Late-Coming Georgia: The Buffer Colony
o 1733- Georgia is formally founded as the last of the thirteen colonies.
o The Purpose of the “Georgia Settlement Experiment”:
 The royalty thought it could be a buffer between the profitable colonies and Spain’s lands.
 They thought it could defend against the Spanish and French.
o So Georgia got some extra support, unlike its neighbors.
 The founders were philanthropists and wanted to give debtors a new start.
o James Oglethorpe
 He was a soldier-statesman and he got Georgia going.
 He stopped Spanish invaders and used his own money to help debtors start over.
o The colony had religious tolerance (of all but Catholics) and great diversity.

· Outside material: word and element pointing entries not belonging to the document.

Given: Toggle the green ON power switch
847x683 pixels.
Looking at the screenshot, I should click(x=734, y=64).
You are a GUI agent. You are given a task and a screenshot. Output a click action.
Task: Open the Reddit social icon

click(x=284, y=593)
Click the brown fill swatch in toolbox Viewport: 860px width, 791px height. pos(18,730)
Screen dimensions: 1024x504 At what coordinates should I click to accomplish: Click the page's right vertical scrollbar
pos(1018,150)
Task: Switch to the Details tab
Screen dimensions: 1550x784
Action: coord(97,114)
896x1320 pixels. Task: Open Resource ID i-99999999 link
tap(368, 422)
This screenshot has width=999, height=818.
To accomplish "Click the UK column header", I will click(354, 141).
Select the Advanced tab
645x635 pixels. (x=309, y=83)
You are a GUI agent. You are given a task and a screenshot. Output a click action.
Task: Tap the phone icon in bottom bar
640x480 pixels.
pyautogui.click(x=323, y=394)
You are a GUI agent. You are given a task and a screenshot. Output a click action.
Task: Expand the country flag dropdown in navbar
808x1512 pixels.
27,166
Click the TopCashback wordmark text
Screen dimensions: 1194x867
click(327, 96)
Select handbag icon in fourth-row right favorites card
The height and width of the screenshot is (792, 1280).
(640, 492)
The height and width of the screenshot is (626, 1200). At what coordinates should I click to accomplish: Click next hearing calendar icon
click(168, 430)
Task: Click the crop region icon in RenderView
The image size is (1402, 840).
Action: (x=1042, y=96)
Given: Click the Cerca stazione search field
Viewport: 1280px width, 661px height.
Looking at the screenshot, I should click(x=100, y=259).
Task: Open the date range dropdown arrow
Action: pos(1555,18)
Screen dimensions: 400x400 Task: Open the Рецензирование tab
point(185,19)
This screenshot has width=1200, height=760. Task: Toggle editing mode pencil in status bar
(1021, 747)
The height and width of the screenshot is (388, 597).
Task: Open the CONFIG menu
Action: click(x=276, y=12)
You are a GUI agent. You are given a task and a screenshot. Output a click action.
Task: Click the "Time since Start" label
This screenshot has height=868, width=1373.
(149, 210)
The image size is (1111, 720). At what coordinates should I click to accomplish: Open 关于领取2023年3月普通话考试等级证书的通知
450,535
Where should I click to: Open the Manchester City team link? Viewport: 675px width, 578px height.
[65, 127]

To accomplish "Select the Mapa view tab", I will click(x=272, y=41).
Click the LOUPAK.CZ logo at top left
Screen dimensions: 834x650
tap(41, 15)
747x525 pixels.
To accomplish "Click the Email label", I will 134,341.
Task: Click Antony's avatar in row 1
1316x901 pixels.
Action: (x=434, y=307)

 There were lots of missionaries, like John Wesley (Methodist Church founder).
o The colony grew VERY slowly.
Characteristics of the Plantation Colonies:
o All maintained prosperity by exporting a ‘staple crop’.
o Eventually, all the colonies had widespread slavery (Georgia last in 1750).
o Some religious tolerance existed in all of them.
o They had fewer large cities due to the need to space out plantations.
o The colonies had to expand due to abusive farming practices which hurt soil.
o The expansiveness caused those colonies to interact negatively with Indians.
Tribes that made up the Iroquois Confederation
o Mohawks, Oneidas, Onondagas, Cayugas, Senecas, and later Tuscaroras.